# Problem requirements
Update the rows from the line containing "You are a GUI" through the end of the rows, inclusive, by replacing "screenshot" with "screen capture" and leaving all else unchanged. Omit the pictures from the answer.

+++ Entries shown

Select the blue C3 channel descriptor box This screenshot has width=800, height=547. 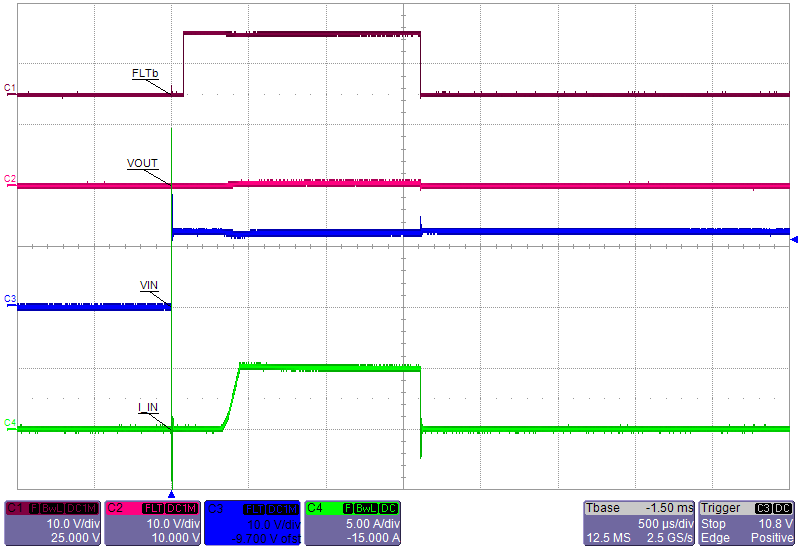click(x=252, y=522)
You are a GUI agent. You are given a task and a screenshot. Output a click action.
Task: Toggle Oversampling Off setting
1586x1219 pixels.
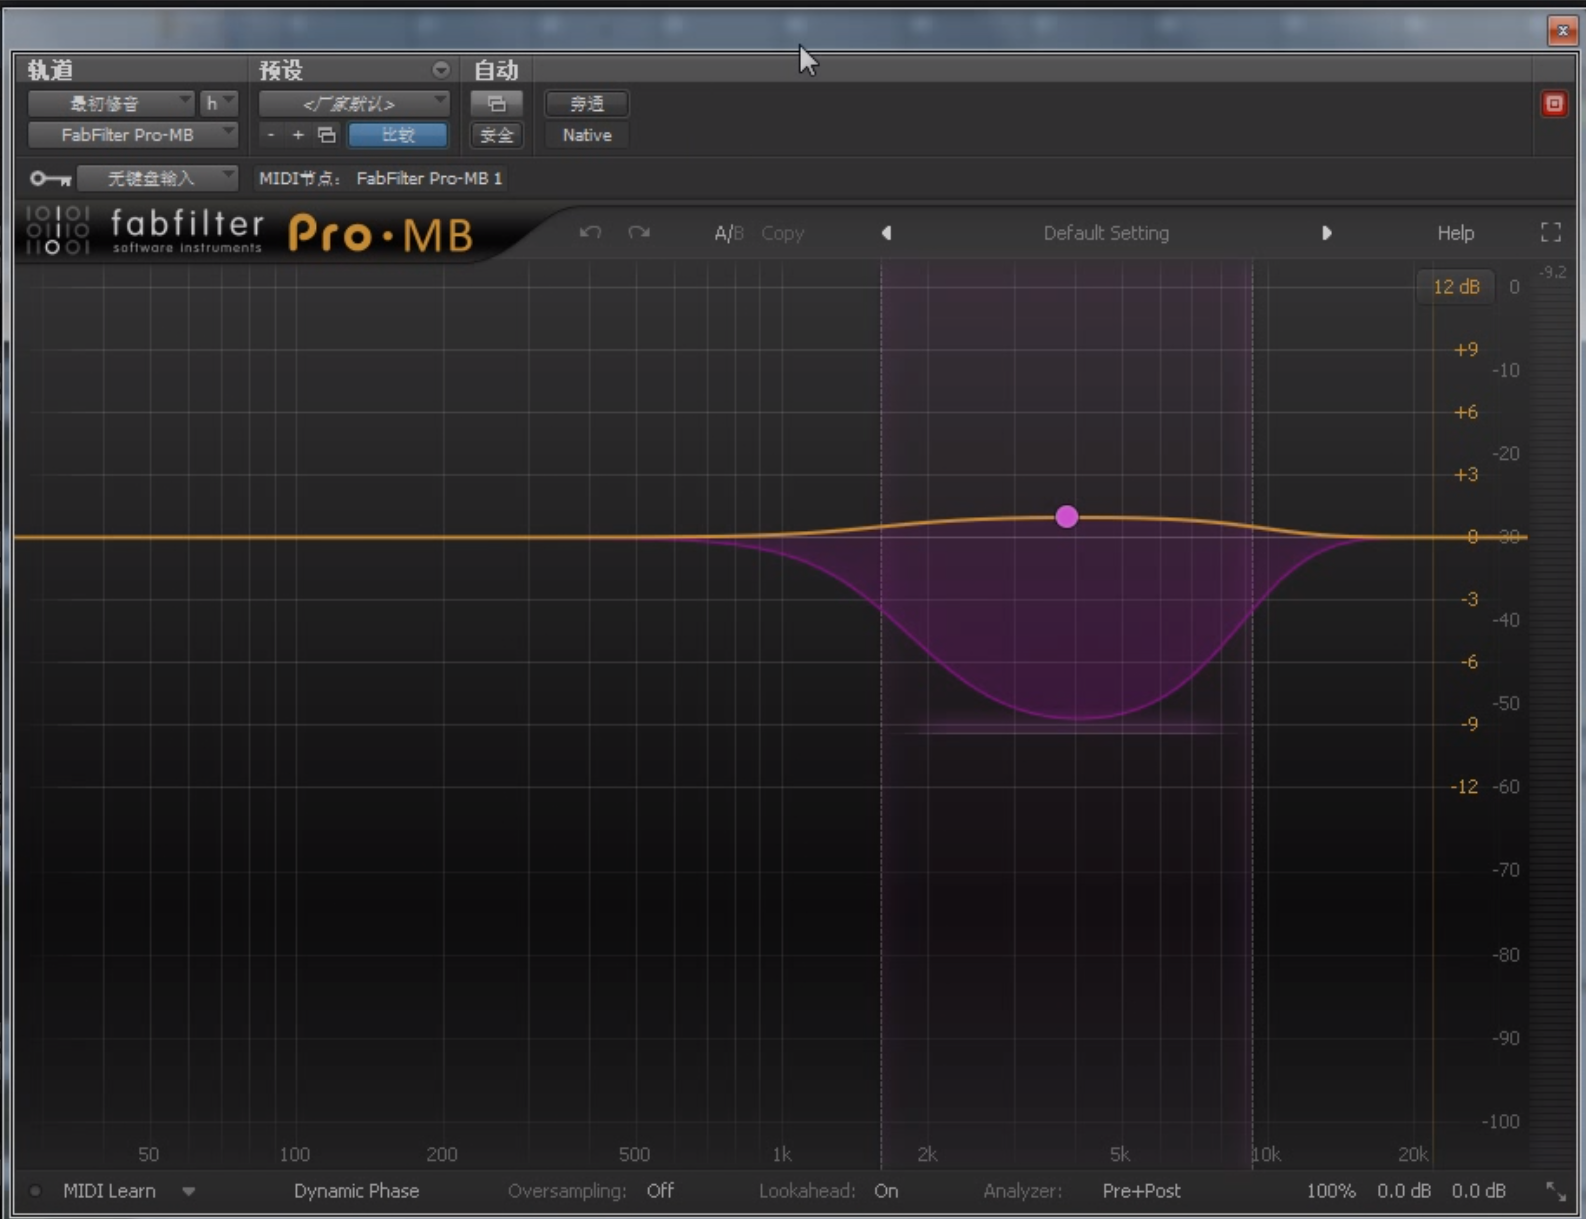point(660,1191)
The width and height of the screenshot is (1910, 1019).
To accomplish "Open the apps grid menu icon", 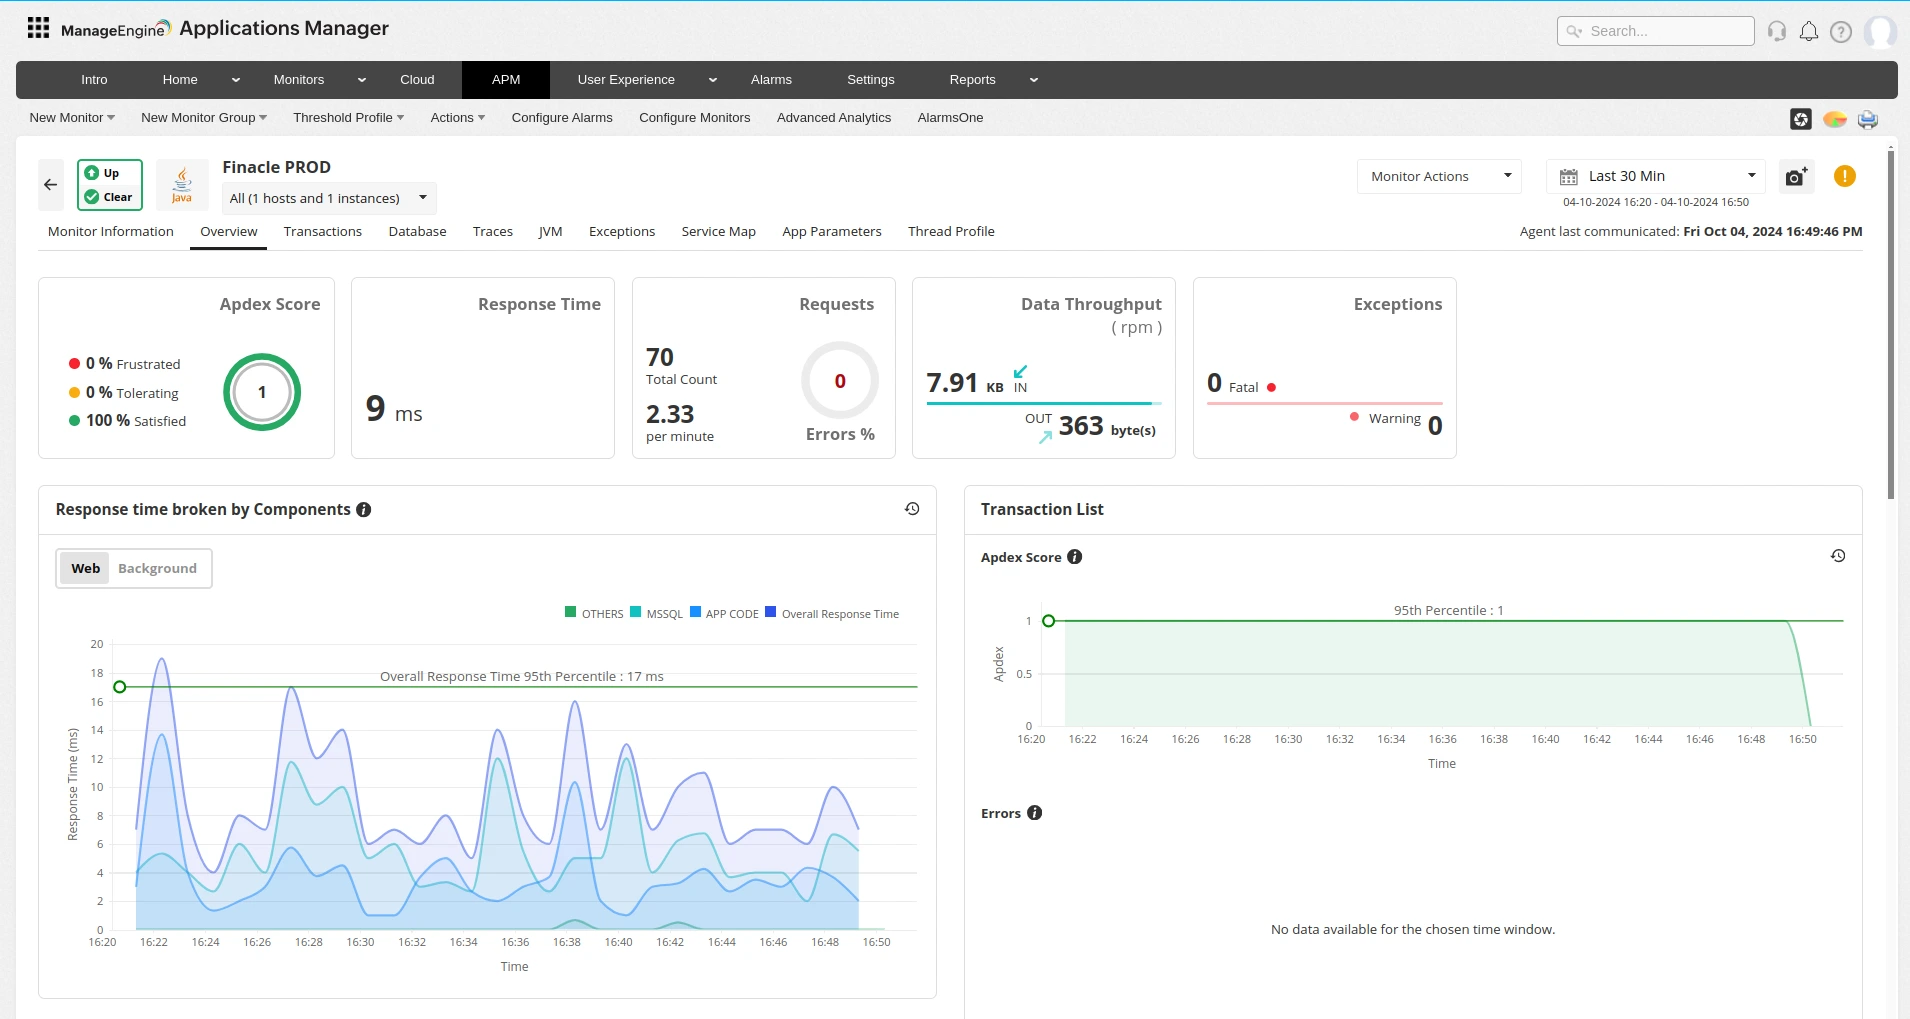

++++++

# Exercise response
You are a GUI agent. You are given a task and a screen capture. Output a click action.
Task: Toggle Oversampling Off setting
1586x1219 pixels.
point(660,1191)
The width and height of the screen capture is (1910, 1019).
To accomplish "Open the apps grid menu icon", 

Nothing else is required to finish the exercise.